Mais bien sûr, tu dois être certain que AppleIntel1000E.kext est bien compatible avec ta config sinon, ça ne changera rien


----------



## ILaw (5 Novembre 2014)

Frodon a dit:


> Maintenant que Yosemite est sorti, je vous propose de partager vos expériences d'installation ou de mise à jour sur vos PC Hackintosh.
> 
> Personnellement, cela fait un moment maintenant que j'utilise Clover comme bootloader. Donc pour mettre à jour vers Yosemite, j'ai simplement fait une clef USB bootable contenant l'installer de Yosemite (il y'a de nombreux tutos qui expliquent comment faire et même des outils qui automatise le processus).
> 
> ...



bonsoir


Auriez vous un conseil pour un petit adaptateur USB Wifi bluetooth afin de parfaire tout cela ? Merci bien


----------



## Leplouc (6 Novembre 2014)

Kinivo btd-300


----------



## ILaw (6 Novembre 2014)

Merci


----------



## ILaw (8 Novembre 2014)

encore merci pour ces conseils, le bluetooth est 100% opérationnel. Reste que je n'arrive pas à mettre la main sur une clé USB pour Le WIFI compatible Mac os X 

si vous aviez un conseil car là je sèche complètement 

cordialement

pascal


----------



## Frodon (8 Novembre 2014)

La clé DLink DWA-171 est compatible. Par contre on ne peut pas tirer partie des fonctionnalités de Yosemite (HandOff notamment) avec des clés USB WiFi et Bluetooth.

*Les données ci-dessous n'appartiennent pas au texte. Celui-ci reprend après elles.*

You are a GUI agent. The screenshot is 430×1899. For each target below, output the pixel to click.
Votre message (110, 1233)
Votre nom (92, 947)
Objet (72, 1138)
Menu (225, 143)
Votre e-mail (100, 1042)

De plus en WiFi les clé nécessitent souvent des drivers custom (et donc ne passent pas par le système standard d'OS X pour se connecter, mais une application maison). C'est le cas de la DLink.

Le driver est téléchargeable ici: ftp://ftp.dlink.eu/Products/dwa/dwa...-171_drv_revA1_mac_ 2-2-6_all_en_20140311.zip
Il est marqué compatible jusqu'à OS X 10.9, mais il marche sans soucis sous Yosemite.
Par contre une fois la clé USB branchée, il ne faut surtout pas la retirer du port USB tant que l'ordinateur est allumé et sous OS X, car ça provoque un Kernel Panic.

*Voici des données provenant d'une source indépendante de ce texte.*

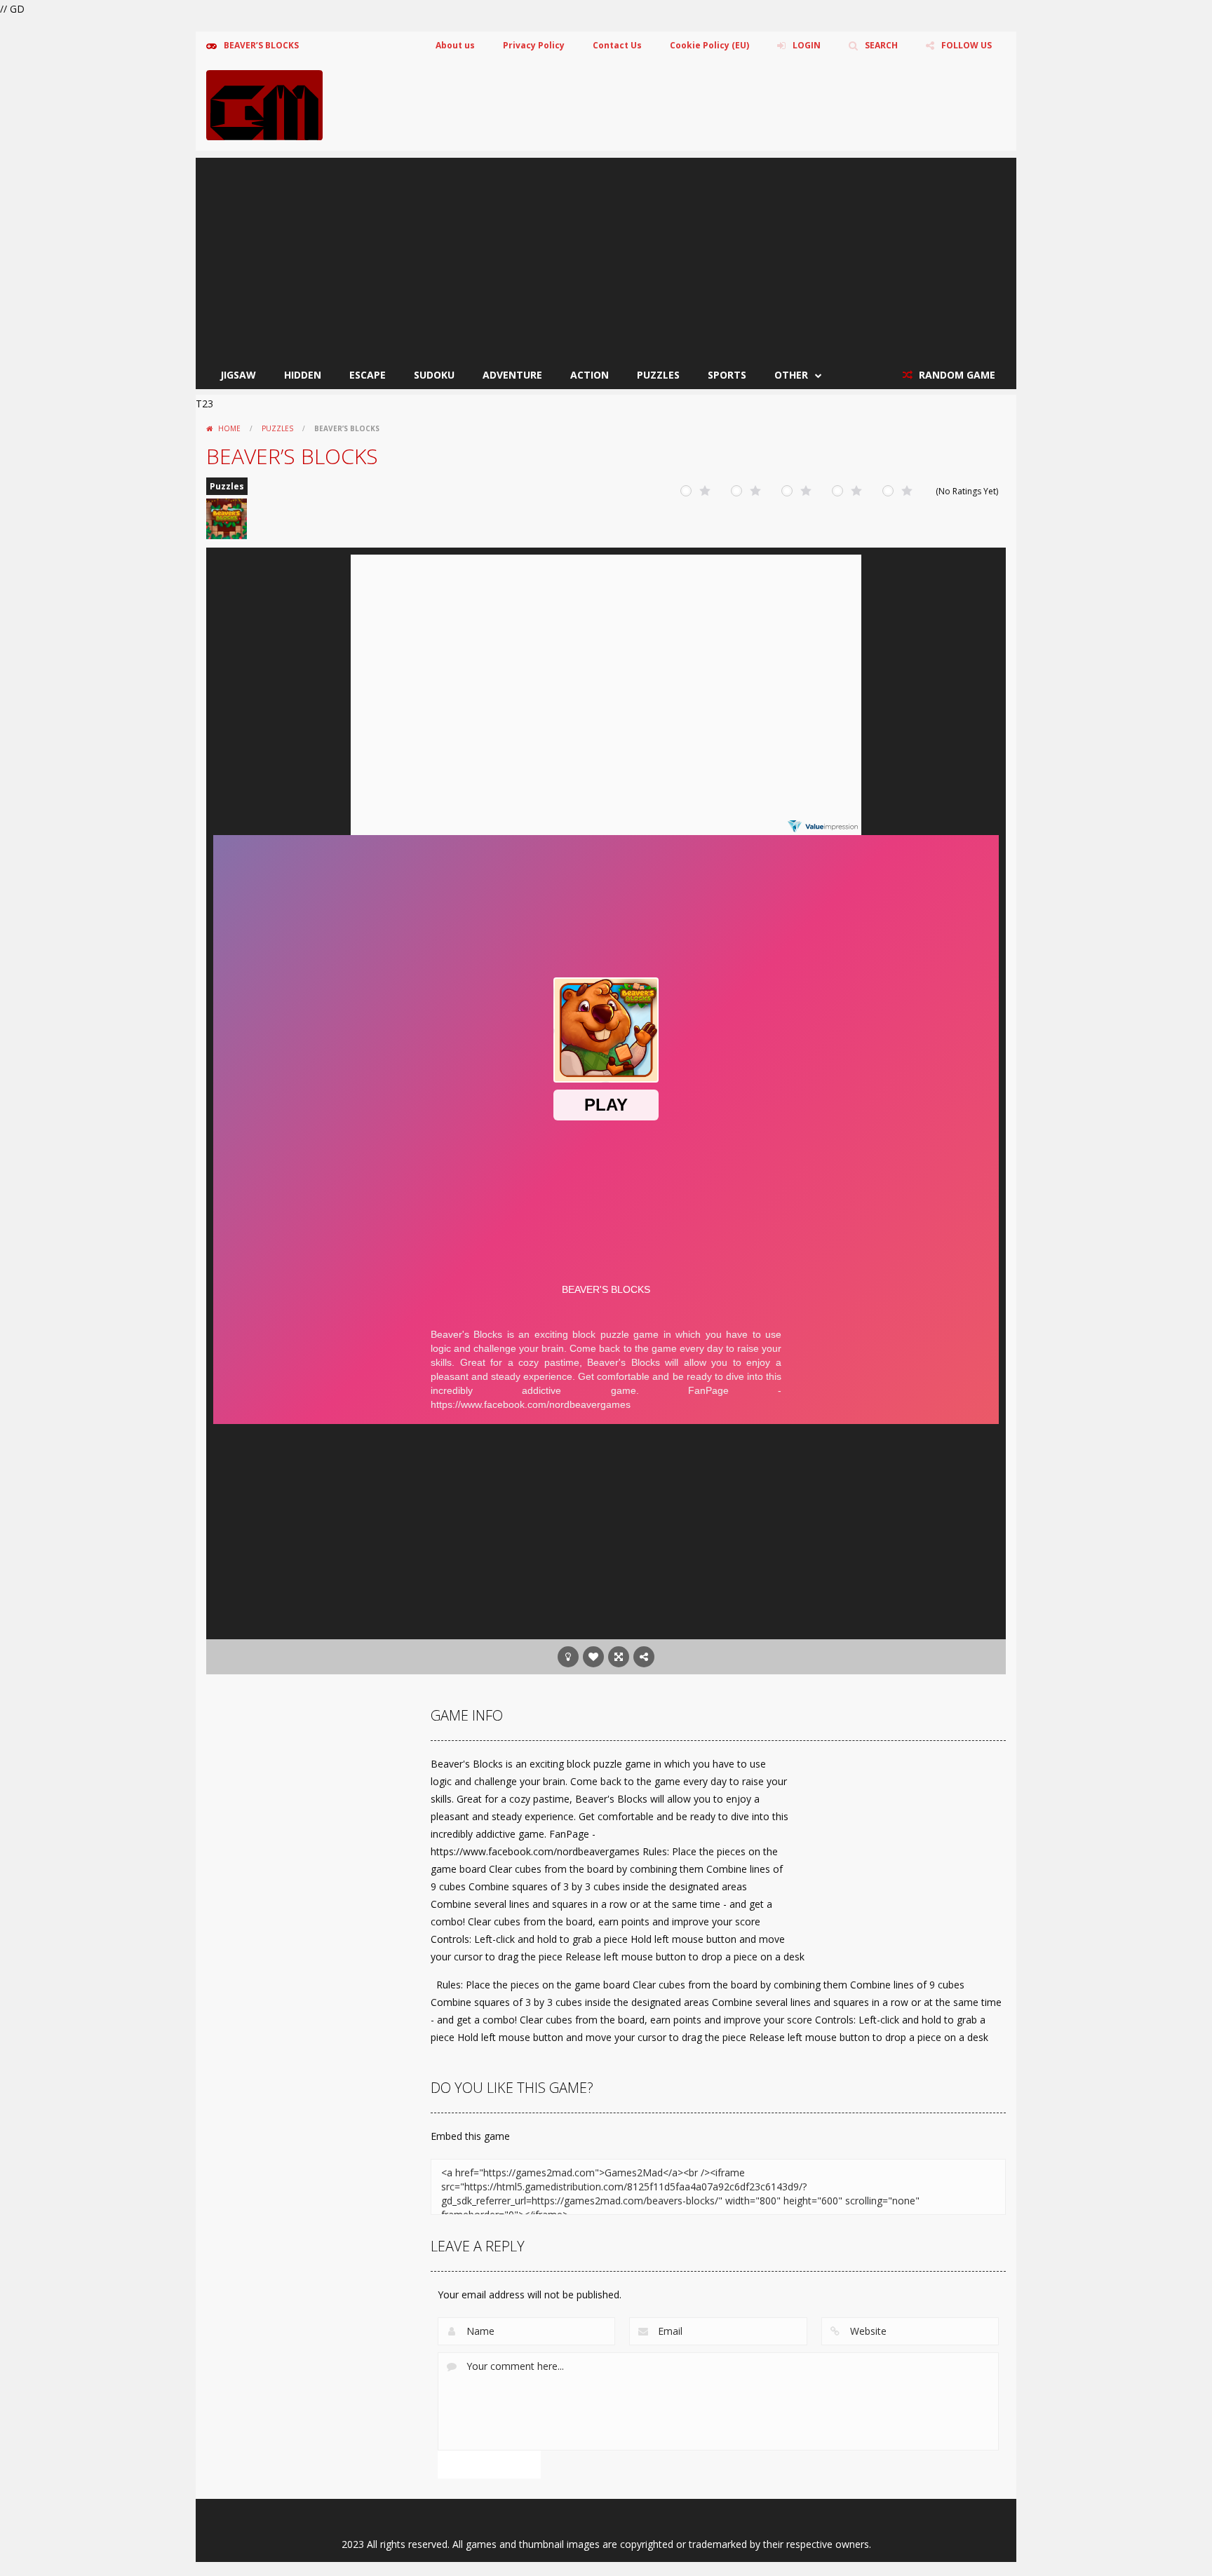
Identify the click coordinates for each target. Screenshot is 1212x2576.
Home (229, 428)
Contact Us (617, 45)
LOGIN (807, 45)
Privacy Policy (534, 45)
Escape (367, 374)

Personnellement j'ai commandé la carte WiFi/Bluetooth suivante pour ma carte mère, qui normalement devrait être 100% compatible et me permettre de profiter des fonctionnalités de Yosemite:

http://www.amazon.fr/dp/B00NTTZ81A/ref=pe_386181_40444391_TE_item

C'est une carte Half Mini-PCIe. Ma carte mère dispose de ce connecteur dans lequel j'ai d'ailleurs la carte livrée avec (qui est une Intel et pas compatible OS X niveau WiFi).

On peut aussi utiliser des cartes PCIe classiques si on a des ports de libre, tel que celle ci (qui ne fait que du WiFi pour le coup) en 802.11n: http://www.amazon.fr/gp/product/B00...tive=6738&tag=skos-20&creativeASIN=B007GMPZ0A


----------



## ILaw (8 Novembre 2014)

Merci Maitre Hobbit 

Ayant un portable, sous garantie  il m'est difficile de changer de hardware donc il est impératif que j'installe une clé USB wifi. Merci je vais donc commander l'ustensile conseillé :love:


----------



## vampire1976 (8 Novembre 2014)

Hello vous ^^

J'ai fais le saut sur Yosemite en faisant migrer mon ancien profil Mountain lion sur yosémite.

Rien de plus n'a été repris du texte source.